BEGIN Data to use

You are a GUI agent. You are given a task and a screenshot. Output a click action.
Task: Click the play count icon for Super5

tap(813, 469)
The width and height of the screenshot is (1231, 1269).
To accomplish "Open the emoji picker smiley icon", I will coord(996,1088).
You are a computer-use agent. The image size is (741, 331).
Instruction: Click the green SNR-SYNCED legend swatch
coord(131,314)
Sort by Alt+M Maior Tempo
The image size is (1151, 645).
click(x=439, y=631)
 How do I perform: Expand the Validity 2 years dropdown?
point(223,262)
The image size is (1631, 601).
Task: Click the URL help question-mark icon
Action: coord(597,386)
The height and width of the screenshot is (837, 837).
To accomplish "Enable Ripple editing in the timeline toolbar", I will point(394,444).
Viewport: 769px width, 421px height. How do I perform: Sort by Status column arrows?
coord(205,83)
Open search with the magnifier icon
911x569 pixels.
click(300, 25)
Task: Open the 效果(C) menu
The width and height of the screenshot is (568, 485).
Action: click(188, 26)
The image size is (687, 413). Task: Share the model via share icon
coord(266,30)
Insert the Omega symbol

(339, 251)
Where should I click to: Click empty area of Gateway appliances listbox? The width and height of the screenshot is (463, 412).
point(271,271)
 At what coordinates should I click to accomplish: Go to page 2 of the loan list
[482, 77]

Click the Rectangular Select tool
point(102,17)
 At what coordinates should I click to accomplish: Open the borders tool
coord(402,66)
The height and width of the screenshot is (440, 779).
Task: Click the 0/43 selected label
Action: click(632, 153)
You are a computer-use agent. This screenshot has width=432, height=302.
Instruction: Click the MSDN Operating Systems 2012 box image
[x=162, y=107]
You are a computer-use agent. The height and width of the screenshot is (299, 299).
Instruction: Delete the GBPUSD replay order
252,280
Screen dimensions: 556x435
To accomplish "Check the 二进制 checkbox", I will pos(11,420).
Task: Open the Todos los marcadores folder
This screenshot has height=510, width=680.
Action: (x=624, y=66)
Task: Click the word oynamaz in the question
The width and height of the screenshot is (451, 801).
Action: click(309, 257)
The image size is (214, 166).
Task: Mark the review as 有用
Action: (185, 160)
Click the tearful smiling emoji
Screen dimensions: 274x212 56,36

END Data to use

#### Exercise details:
Lines in the data that hold "computer" must be located and copied.

#### Output of the exercise:
You are a computer-use agent. The image size is (741, 331).
You are a computer-use agent. This screenshot has width=432, height=302.
You are a computer-use agent. The height and width of the screenshot is (299, 299).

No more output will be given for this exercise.